__I tuoi compiti__.
1. Le affermazioni seguenti concordano con il brano sul concordato preventivo biennale? Per ciascuna rispondi sì o no e riporta tra virgolette le parole del brano che lo stabiliscono.
(a) Il provvedimento sulla metodologia è stato pubblicato nella Gazzetta Ufficiale del 20 maggio 2026.
(b) Per il biennio 2026-2027 la scadenza per l'adesione è stata anticipata rispetto al termine iniziale.
(c) Nel 2026 il termine operativo per l'adesione arriva a lunedì 2 novembre.
2. Nel brano sul concordato preventivo biennale, qual è il termine fissato per i contribuenti con periodo d'imposta non coincidente con l'anno solare?
3. Trascrivi senza alcuna modifica la parte del brano sul concordato preventivo biennale che va da "Per il biennio 2026-2027, l’articolo" fino a "31 ottobre 2026.".

═══ Brano fornito

Concordato preventivo biennale 2026-2027: nuova scadenza e come aderire

Il concordato per il biennio 2026-2027
Il Concordato preventivo biennale entra nella nuova fase relativa ai periodi d’imposta 2026 e 2027.
Il Ministero dell’Economia e delle Finanze ha approvato con decreto dell’11 maggio 2026 la metodologia utilizzata per la formulazione delle proposte relative al nuovo biennio. Il provvedimento è stato pubblicato nella Gazzetta Ufficiale del 20 maggio 2026.
Il meccanismo riguarda i contribuenti ai quali si applicano gli indici sintetici di affidabilità fiscale, ISA, in presenza degli ulteriori requisiti previsti dalla disciplina.
La scadenza è stata spostata al 31 ottobre
Il termine inizialmente previsto per l’adesione è stato successivamente modificato.
Per il biennio 2026-2027, l’articolo 7-bis introdotto in sede di conversione del decreto-legge n. 38/2026 ha differito la scadenza al 31 ottobre 2026.
Poiché nel 2026 il 31 ottobre cade di sabato e il 1° novembre è festivo, in applicazione delle regole generali sulle scadenze il termine operativo arriva a lunedì 2 novembre 2026.
Per i contribuenti con periodo d’imposta non coincidente con l’anno solare, il termine è fissato all’ultimo giorno del decimo mese successivo alla chiusura del periodo d’imposta.

══════
═══ Estratti delle voci

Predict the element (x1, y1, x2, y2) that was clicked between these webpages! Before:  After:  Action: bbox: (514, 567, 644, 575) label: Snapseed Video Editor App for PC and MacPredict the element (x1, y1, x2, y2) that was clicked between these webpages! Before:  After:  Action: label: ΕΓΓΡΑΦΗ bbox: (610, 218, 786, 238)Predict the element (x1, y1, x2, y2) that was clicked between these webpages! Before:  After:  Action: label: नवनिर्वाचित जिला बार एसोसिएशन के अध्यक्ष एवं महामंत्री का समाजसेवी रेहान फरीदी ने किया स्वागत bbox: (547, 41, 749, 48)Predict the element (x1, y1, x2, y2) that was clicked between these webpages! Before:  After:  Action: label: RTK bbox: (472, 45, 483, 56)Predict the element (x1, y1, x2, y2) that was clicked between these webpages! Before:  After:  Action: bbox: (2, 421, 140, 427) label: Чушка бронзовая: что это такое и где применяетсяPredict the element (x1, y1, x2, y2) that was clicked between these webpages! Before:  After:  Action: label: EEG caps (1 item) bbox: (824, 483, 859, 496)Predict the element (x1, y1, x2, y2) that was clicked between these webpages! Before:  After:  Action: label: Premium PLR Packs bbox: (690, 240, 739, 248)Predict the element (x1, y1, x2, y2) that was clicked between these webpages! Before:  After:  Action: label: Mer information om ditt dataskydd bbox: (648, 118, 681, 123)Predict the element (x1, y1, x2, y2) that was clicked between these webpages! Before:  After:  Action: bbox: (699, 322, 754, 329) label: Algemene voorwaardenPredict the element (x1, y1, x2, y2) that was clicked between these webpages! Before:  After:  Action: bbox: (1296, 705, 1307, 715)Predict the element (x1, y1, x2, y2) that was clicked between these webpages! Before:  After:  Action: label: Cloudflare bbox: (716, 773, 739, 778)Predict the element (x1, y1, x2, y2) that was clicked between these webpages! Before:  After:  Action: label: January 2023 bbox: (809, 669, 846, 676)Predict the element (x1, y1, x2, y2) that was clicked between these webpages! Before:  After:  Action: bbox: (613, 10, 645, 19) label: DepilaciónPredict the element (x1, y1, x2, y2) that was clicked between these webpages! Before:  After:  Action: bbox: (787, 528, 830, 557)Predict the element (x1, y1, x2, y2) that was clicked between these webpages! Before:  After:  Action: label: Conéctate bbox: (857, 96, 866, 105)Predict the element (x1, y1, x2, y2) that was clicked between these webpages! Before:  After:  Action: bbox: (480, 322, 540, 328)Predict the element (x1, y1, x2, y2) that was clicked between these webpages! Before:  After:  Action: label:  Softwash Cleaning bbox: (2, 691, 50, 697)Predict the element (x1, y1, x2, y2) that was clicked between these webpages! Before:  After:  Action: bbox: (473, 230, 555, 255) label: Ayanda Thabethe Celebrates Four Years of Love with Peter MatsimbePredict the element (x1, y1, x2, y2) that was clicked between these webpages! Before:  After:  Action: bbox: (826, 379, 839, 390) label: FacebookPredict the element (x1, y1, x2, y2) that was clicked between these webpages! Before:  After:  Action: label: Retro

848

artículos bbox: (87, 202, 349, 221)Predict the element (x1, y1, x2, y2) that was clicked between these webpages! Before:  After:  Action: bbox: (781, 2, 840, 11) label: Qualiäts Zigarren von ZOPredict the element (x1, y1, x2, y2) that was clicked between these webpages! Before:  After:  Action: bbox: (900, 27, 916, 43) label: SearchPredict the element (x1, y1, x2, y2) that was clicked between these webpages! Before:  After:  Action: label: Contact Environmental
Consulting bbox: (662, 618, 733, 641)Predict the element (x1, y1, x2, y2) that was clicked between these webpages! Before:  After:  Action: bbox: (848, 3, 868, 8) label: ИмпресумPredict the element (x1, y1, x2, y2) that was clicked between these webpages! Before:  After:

══════

__Elenco risposte__.
1.
(a) Sì: "Il provvedimento è stato pubblicato nella Gazzetta Ufficiale del 20 maggio 2026."
(b) No: "ha differito la scadenza al 31 ottobre 2026."
(c) Sì: "il termine operativo arriva a lunedì 2 novembre 2026."

2. L'ultimo giorno del decimo mese successivo alla chiusura del periodo d'imposta.

3.
Per il biennio 2026-2027, l’articolo 7-bis introdotto in sede di conversione del decreto-legge n. 38/2026 ha differito la scadenza al 31 ottobre 2026.